BDMPI - Big Data Message Passing Interface
BDMPI is a message passing library and associated runtime system for developing out-of-core distributed computing applications for problems whose aggregate memory requirements exceed the amount of memory that is available on the underlying computing cluster. BDMPI is based on the Message Passing Interface (MPI) and provides a subset of MPI's API along with some extensions that are designed for BDMPI's memory and execution model.
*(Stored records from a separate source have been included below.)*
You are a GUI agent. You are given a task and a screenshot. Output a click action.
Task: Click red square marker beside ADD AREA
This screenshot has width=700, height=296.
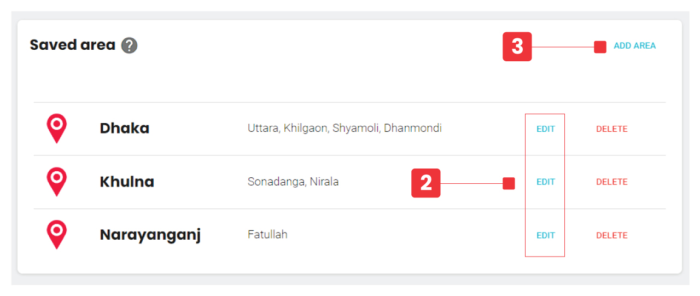tap(600, 47)
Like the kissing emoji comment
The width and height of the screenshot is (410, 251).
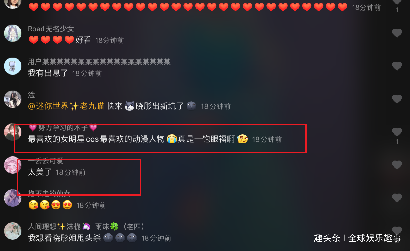[x=397, y=198]
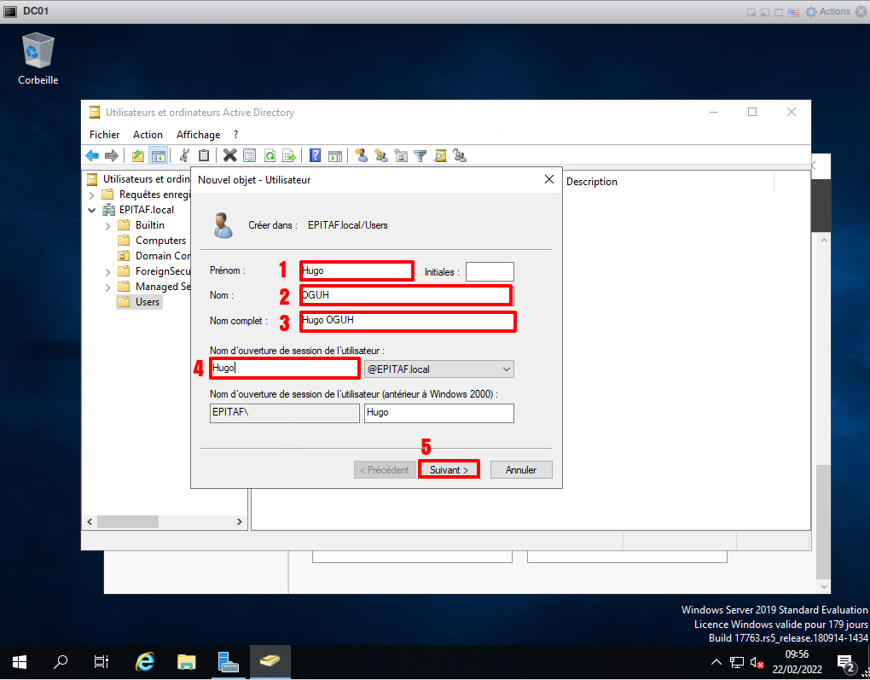Click the delete X toolbar icon
Viewport: 870px width, 680px height.
coord(229,155)
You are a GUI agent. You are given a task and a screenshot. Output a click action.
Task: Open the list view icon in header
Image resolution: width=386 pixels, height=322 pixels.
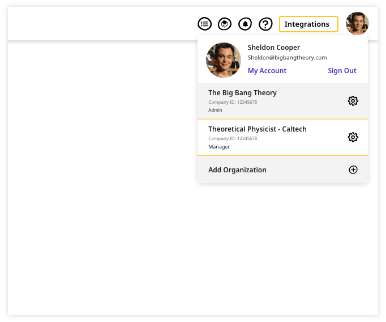point(204,24)
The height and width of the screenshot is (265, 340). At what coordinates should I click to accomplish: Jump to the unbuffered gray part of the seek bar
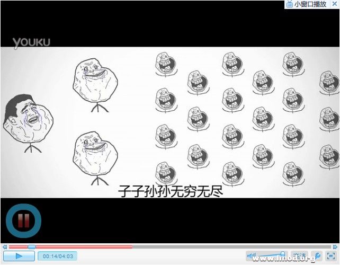tap(228, 247)
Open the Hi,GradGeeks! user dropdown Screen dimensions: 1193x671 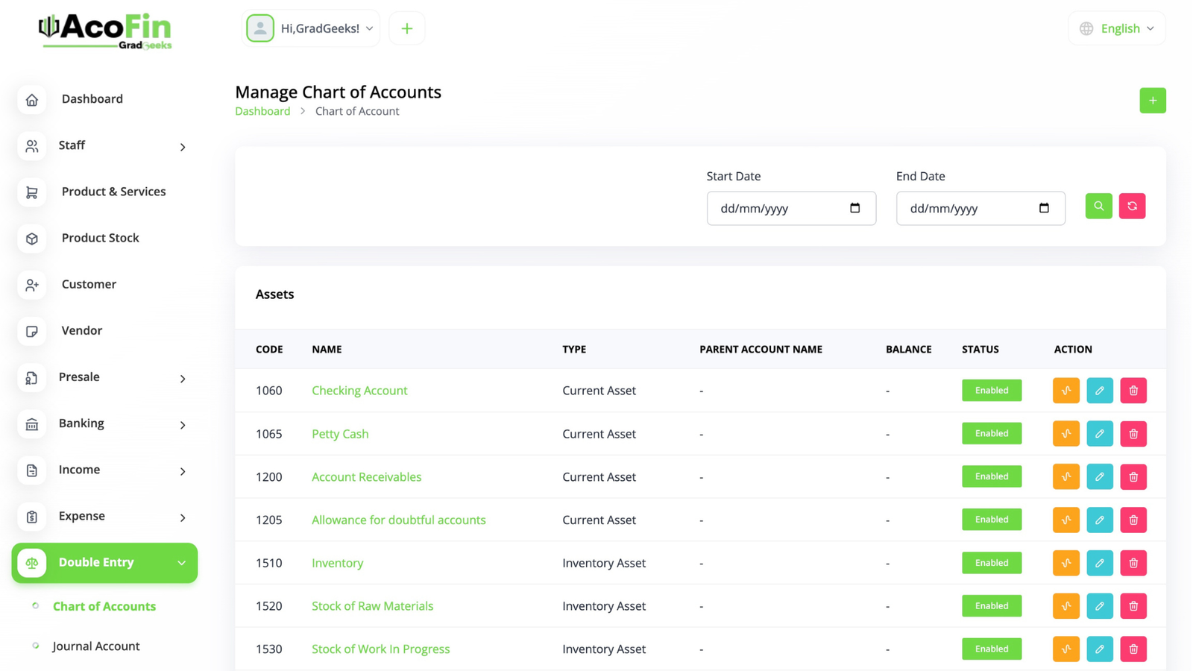pyautogui.click(x=311, y=29)
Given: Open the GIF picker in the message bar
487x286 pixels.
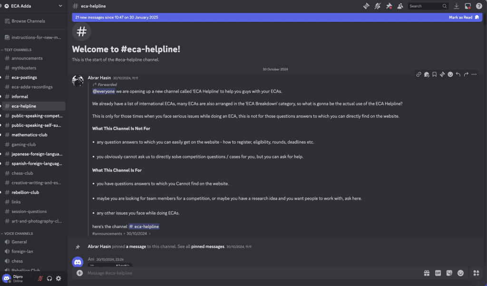Looking at the screenshot, I should [x=438, y=273].

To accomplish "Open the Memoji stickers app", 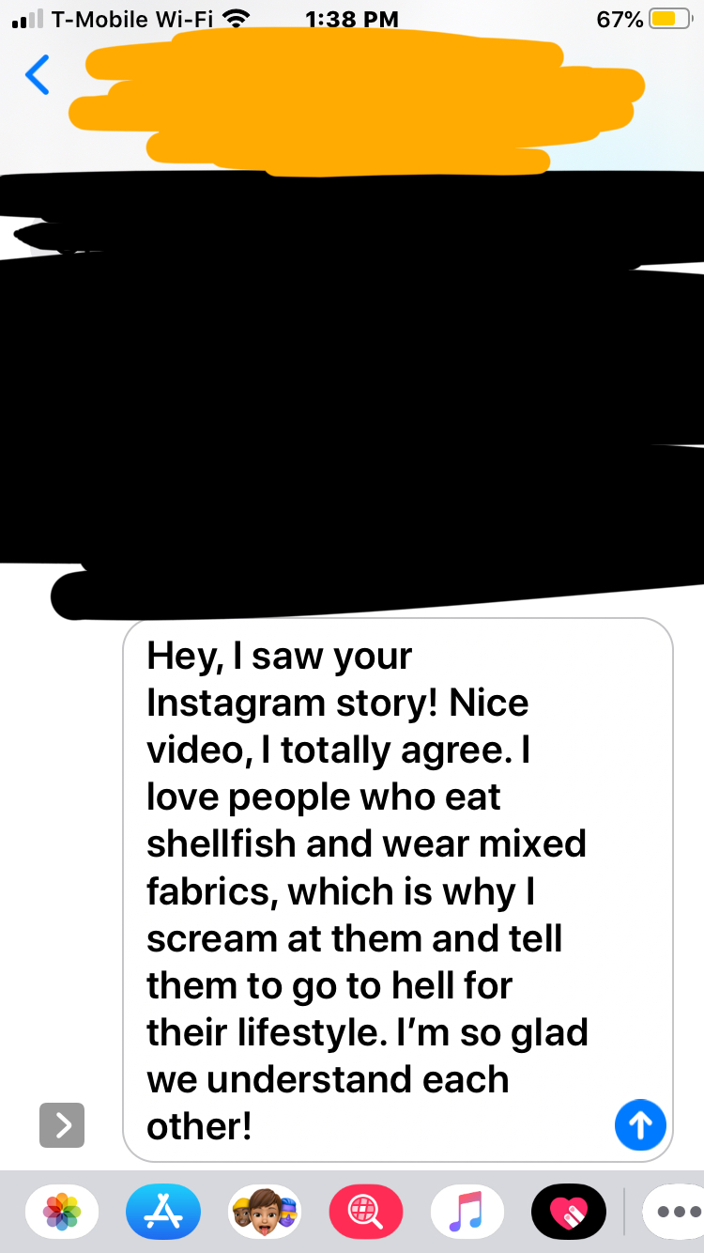I will click(x=265, y=1212).
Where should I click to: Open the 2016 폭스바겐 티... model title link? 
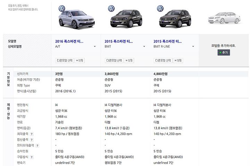point(69,41)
A BDMPI-based application is a standard memory-scalable parallel MPI program that was developed assuming that the underlying system has enough computational nodes to allow for the in-memory execution of the computations. This program is then executed using a sufficiently large number of processes so that the per-process memory fits within the physical memory available on the underlying computational node(s). BDMPI maps one or more of these processes to the computational nodes by relying on the OS's virtual memory management to accommodate the aggregate amount of memory required by them. BDMPI prevents memory thrashing by coordinating the execution of these processes using node-level co-operative multi-tasking that limits the number of processes that can be running at any given time. This ensures that the currently running process(es) can establish and retain memory residency and thus achieve efficient execution. BDMPI exploits the natural blocking points that exist in MPI programs to transparently schedule the co-operative execution of the different processes. In addition, BDMPI's implementation of MPI's communication operations is done so that to maximize the time over which a process can execute between successive blocking points. This allows it to amortize the cost of loading data from disk over the maximal amount of computations that can be performed.
Since BDMPI is based on the standard MPI library, it also provides a framework that allows the automated out-of-core execution of existing MPI applications. BDMPI is implemented in such a way so that to be a drop-in replacement of existing MPI implementations and allow existing codes that utilize the subset of MPI functions implemented by BDMPI to compile unchanged.